Exercise prompt —
Write out again, exactly, the lines of the listing below from the first one through the one that contains "Click the paperclip", and no other lines.

Data for this exercise —
:::::
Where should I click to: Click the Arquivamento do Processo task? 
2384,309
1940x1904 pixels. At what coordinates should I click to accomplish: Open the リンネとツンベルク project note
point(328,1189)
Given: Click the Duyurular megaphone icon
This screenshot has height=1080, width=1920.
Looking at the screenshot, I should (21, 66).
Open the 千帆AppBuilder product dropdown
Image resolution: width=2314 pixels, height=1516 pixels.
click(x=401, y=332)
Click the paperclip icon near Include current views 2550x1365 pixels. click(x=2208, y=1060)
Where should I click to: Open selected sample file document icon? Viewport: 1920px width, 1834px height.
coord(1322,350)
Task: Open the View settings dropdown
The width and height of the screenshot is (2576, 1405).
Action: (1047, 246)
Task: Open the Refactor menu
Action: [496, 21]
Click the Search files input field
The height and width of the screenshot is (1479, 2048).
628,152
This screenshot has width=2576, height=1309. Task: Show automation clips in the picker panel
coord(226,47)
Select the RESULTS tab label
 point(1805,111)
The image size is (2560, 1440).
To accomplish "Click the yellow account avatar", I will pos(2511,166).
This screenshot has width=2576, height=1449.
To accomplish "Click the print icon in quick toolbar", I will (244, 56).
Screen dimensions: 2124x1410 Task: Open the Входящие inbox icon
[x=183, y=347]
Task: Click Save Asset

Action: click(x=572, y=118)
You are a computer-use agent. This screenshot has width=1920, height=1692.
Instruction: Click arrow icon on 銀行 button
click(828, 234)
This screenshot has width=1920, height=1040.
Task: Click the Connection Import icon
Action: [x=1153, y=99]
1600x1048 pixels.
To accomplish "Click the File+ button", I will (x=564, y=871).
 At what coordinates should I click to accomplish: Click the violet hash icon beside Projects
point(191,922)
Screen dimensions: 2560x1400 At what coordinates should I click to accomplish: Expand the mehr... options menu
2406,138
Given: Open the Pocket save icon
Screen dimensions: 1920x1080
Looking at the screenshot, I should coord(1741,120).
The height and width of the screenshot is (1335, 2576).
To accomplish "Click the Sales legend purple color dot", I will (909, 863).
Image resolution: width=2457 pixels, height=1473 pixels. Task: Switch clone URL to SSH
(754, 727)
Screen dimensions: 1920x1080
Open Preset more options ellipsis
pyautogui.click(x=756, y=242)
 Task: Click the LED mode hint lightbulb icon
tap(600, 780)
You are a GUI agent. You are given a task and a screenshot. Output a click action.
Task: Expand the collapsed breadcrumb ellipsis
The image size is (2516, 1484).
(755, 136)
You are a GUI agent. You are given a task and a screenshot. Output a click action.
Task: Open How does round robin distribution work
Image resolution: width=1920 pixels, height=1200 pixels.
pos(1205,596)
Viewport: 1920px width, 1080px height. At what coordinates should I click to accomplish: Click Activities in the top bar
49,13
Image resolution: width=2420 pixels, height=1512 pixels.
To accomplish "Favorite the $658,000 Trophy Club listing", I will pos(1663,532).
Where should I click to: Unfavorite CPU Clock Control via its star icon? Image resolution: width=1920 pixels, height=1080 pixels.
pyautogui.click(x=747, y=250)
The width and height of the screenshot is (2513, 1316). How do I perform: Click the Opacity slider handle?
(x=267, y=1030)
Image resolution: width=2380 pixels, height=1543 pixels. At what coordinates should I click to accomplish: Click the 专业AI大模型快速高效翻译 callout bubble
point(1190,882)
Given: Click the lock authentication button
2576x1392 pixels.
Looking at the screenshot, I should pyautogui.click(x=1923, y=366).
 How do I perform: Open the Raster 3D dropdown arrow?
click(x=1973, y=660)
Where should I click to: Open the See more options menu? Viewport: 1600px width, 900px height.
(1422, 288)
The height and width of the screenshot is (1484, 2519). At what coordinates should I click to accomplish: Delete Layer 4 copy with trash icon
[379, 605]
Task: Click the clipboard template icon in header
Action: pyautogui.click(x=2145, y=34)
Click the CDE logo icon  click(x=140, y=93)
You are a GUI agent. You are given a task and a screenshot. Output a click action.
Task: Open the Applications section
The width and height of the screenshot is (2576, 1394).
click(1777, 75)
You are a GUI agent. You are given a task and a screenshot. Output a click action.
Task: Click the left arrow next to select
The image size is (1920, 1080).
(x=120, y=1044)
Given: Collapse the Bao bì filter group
:::::
Response —
Where should I click to: Click the Arquivamento do Processo task? 
2384,309
1940x1904 pixels. At what coordinates should I click to accomplish: Open the リンネとツンベルク project note
point(328,1189)
Given: Click the Duyurular megaphone icon
This screenshot has height=1080, width=1920.
Looking at the screenshot, I should (21, 66).
Open the 千帆AppBuilder product dropdown
Image resolution: width=2314 pixels, height=1516 pixels.
click(x=401, y=332)
Click the paperclip icon near Include current views 2550x1365 pixels. click(x=2208, y=1060)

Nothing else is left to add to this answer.